WHAT IS REQUIRED: Beneath this line is the data. Output exactly the lines from the line with "Choose the MAX time range" to the line with "Viewport: 1280px width, 720px height.", both ends included, and nothing more.

EXTRACTED ENTRIES:
★ ★ ★ ★ ★
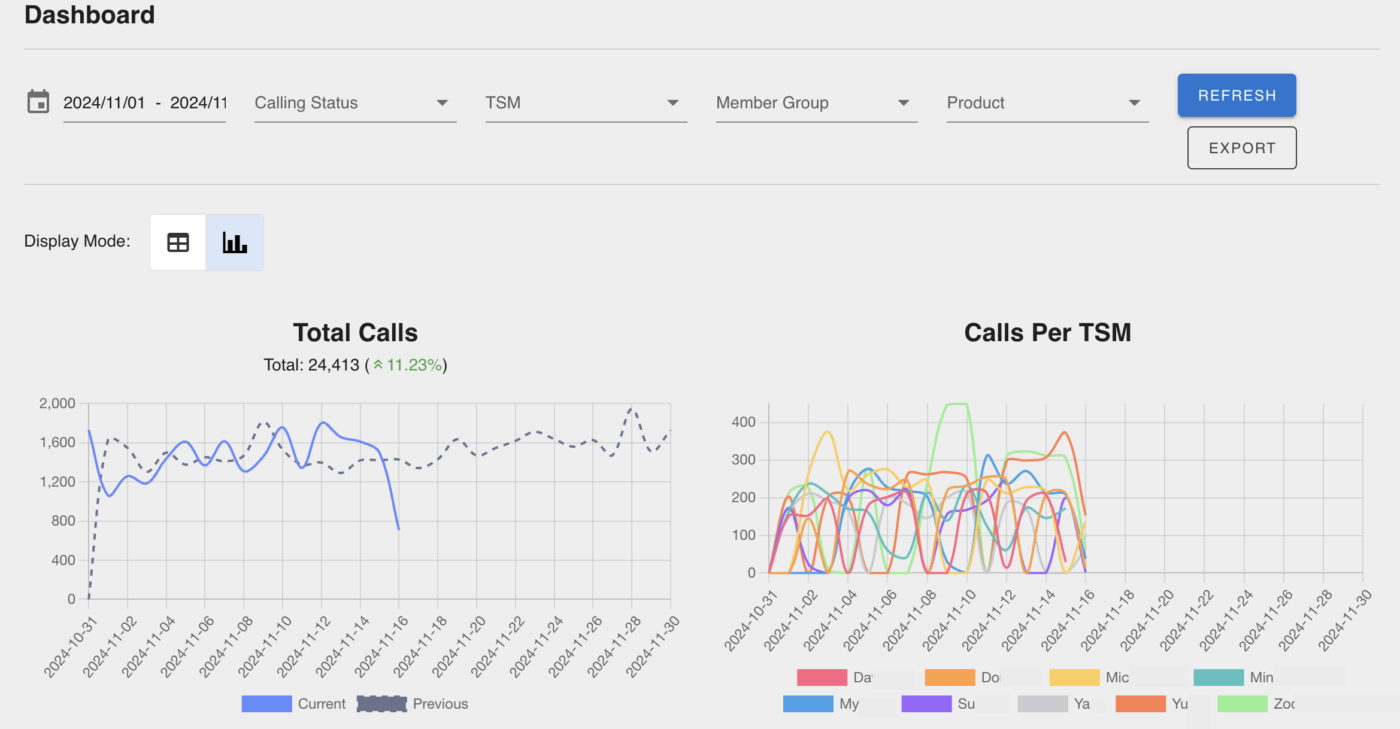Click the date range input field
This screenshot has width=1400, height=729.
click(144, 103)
★ ★ ★ ★ ★
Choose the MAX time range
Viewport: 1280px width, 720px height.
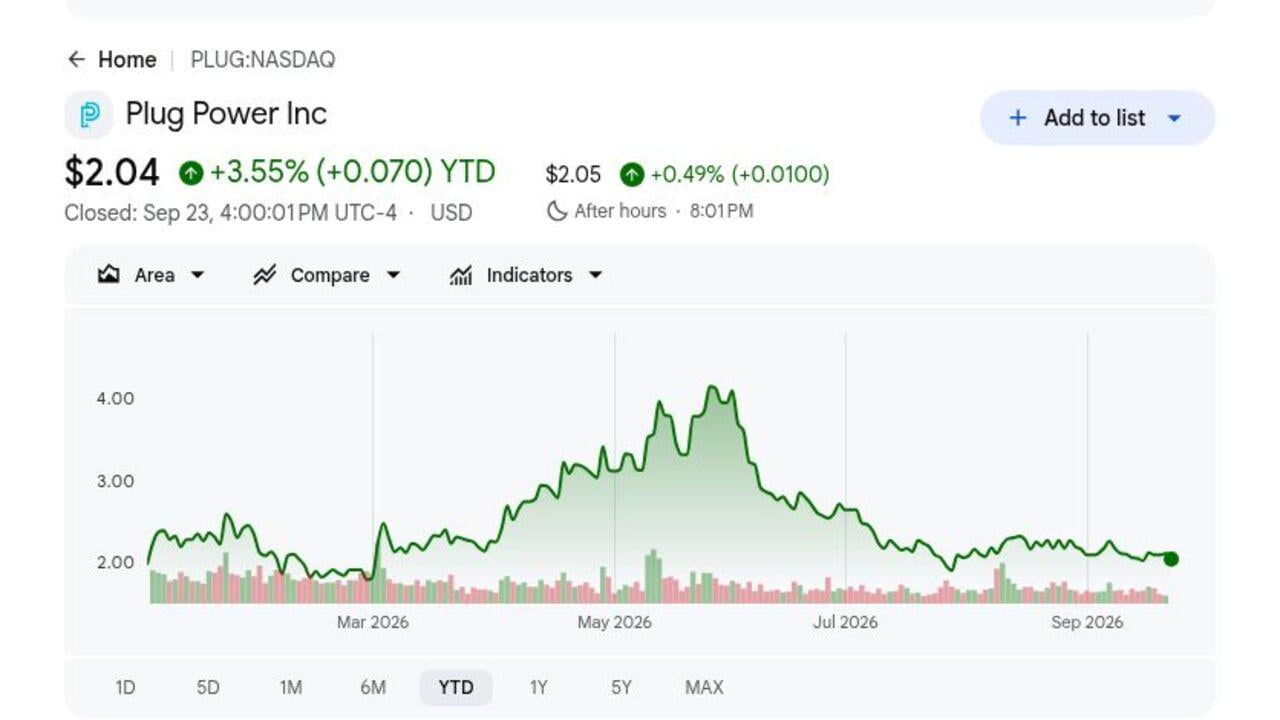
★ ★ ★ ★ ★
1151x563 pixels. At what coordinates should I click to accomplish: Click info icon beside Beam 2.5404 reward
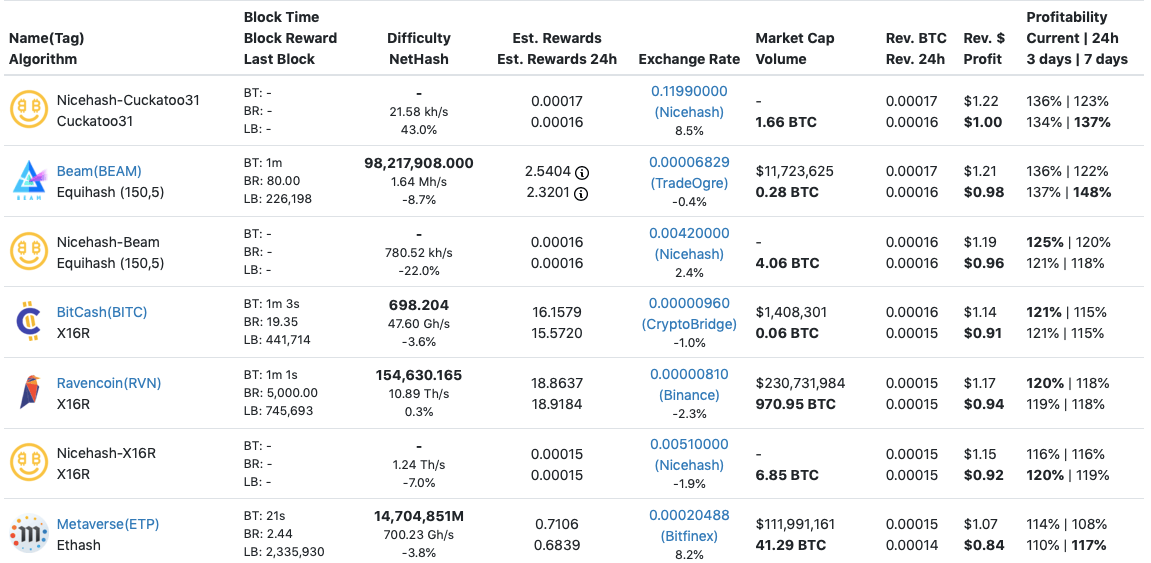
★ ★ ★ ★ ★
WRITTEN RESPONSE:
Choose the MAX time range
Viewport: 1280px width, 720px height.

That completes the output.